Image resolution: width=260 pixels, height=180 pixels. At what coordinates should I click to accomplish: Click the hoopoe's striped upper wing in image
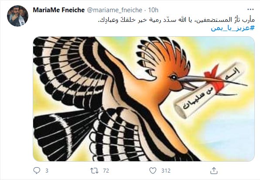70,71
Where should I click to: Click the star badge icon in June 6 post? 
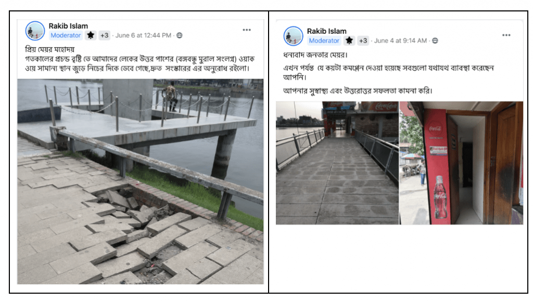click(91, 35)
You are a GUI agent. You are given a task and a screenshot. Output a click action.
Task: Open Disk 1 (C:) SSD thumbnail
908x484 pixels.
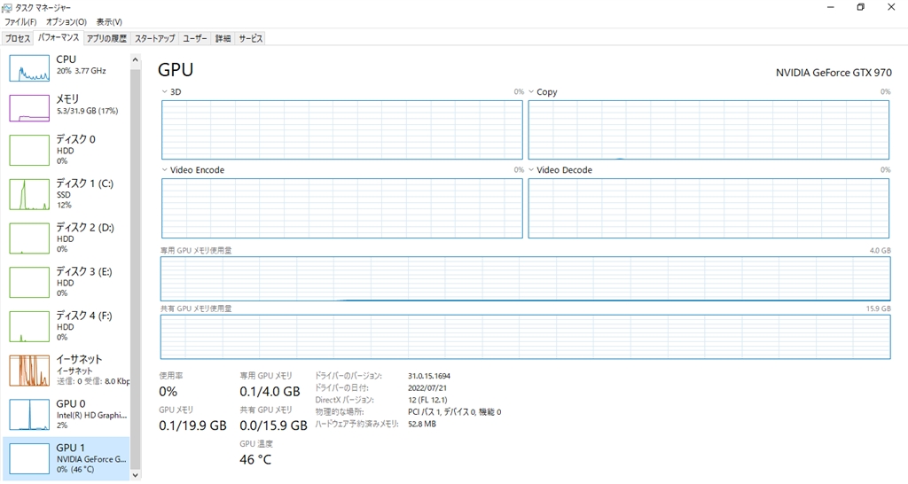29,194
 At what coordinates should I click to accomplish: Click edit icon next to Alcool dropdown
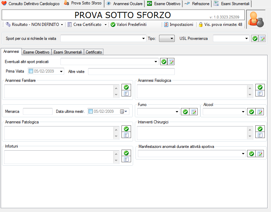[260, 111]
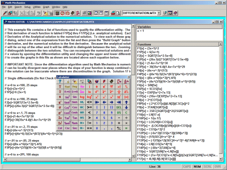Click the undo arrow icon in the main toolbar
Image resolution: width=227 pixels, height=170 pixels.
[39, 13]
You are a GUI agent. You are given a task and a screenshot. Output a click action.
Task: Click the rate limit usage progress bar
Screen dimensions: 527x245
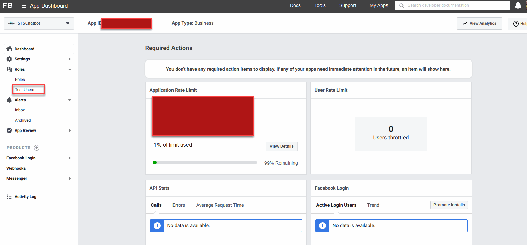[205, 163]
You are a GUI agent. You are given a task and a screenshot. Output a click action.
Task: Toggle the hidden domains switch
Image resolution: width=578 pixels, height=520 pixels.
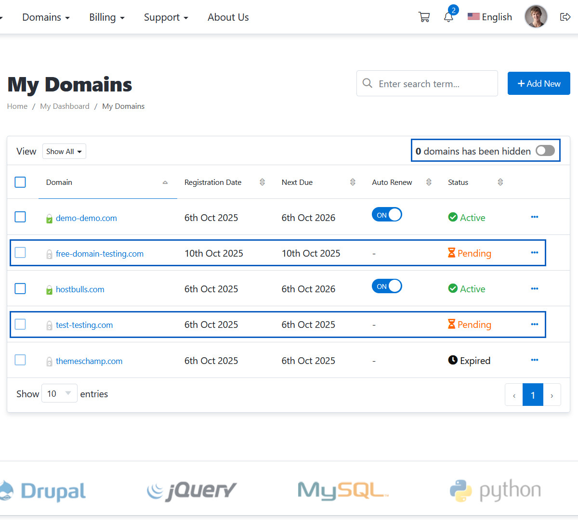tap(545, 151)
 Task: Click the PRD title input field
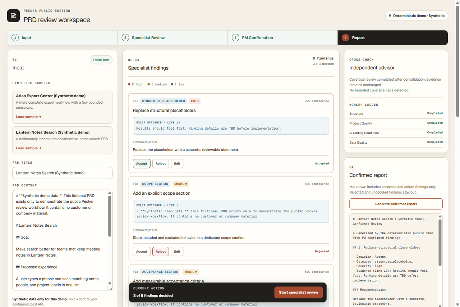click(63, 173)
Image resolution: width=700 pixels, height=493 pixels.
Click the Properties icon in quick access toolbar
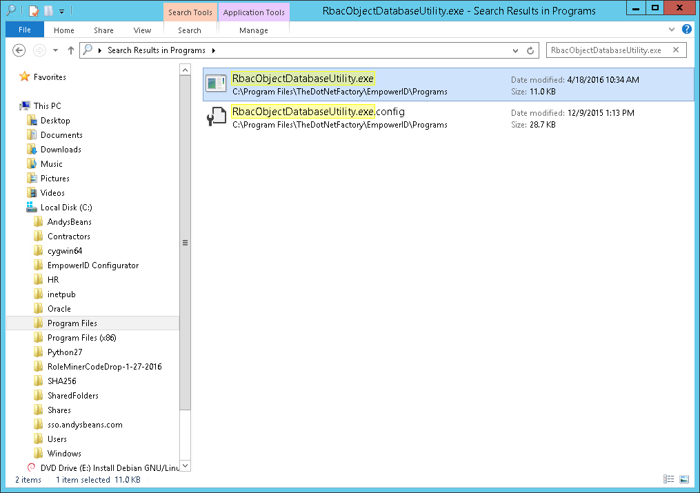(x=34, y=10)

════════

• [About this exercise]
All of the entries above should be duplicated exactly, except for the pictures.

• [Exercise answer]
Image resolution: width=260 pixels, height=180 pixels. At what coordinates should I click to accomplish: Click the hoopoe's striped upper wing in image
70,71
Where should I click to: Click the star badge icon in June 6 post? 
click(91, 35)
You are a GUI agent. You are given a task and a screenshot. Output a click action.
Task: Open Disk 1 (C:) SSD thumbnail
908x484 pixels.
29,194
 At what coordinates should I click to accomplish: Click edit icon next to Alcool dropdown
[260, 111]
Click the undo arrow icon in the main toolbar
Image resolution: width=227 pixels, height=170 pixels.
[39, 13]
You are a GUI agent. You are given a task and a screenshot. Output a click action.
Task: Click the rate limit usage progress bar
Screen dimensions: 527x245
[205, 163]
You are a GUI agent. You are given a task and a screenshot. Output a click action.
Task: Toggle the hidden domains switch
Image resolution: width=578 pixels, height=520 pixels.
tap(545, 151)
 Task: Click the PRD title input field
click(63, 173)
Image resolution: width=700 pixels, height=493 pixels.
Click the Properties icon in quick access toolbar
(x=34, y=10)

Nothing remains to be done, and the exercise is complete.